Passage:
---+---

Last month, Mrs Kirk was released from prison on the orders of three senior judges, including Sir James Munby, the head of the family courts, who ruled that she should never have been jailed in the first place. But two weeks ago, Manuel died peacefully in the home where he had lived happily since 2015.

Until now we have been forbidden on pain of imprisonme­nt to reveal a crucial detail of the story: that Manuel and Mrs Kirk were brother and sister, which was why she had arranged for his return to the country where they had been born and brought up. Although last week this ban was finally lifted, lawyers for Devon council fought to the last for it to remain even after his death.

But there is a further unhappy twist to this story. After Manuel left England, where he worked for much of his life, the Court of Protection ruled that all his assets, including a four-bedroom house, should be seized and handed over to a “manager” appointed by the court. The first call on his estate would be to pay for lawyers appointed by the Official Solicitor, supposedly to represent Manuel’s interests; although they persistent­ly argued in a series of High Court hearings for the imprisonme­nt of his sister.

---+---

Data for the task:
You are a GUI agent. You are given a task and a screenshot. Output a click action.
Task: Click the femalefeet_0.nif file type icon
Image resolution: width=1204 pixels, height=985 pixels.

---+---

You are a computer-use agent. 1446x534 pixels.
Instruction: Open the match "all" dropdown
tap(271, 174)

---+---

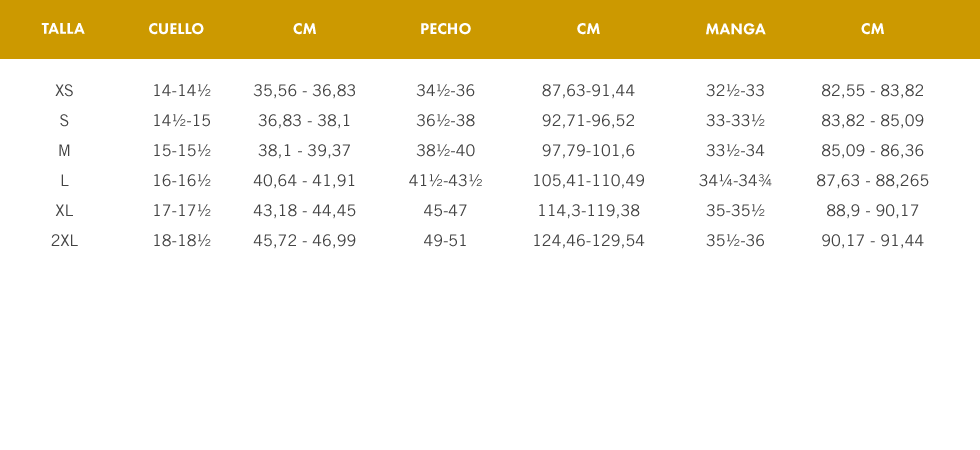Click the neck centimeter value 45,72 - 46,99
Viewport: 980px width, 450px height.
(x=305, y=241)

---+---

Task instructions:
(a) Translate this sentence from the passage about Manuel and Mrs Kirk into Spanish: "Although last week this ban was finally lifted, lawyers for Devon council fought to the last for it to remain even after his death."
(b) In the listing, edit the part that opens with the line containing "You are a computer-use" and closes with the line containing "tap(271, 174)" by changing "dropdown" to "drop-down list". Return only those lines, otherwise unchanged.
The passage and the listing are unrelated pieces of material.

Responses per task:
(a) Aunque la semana pasada esta prohibición se levantó por fin, los abogados del ayuntamiento de Devon lucharon hasta el final para que se mantuviera incluso después de su muerte.

(b)
You are a computer-use agent. 1446x534 pixels.
Instruction: Open the match "all" drop-down list
tap(271, 174)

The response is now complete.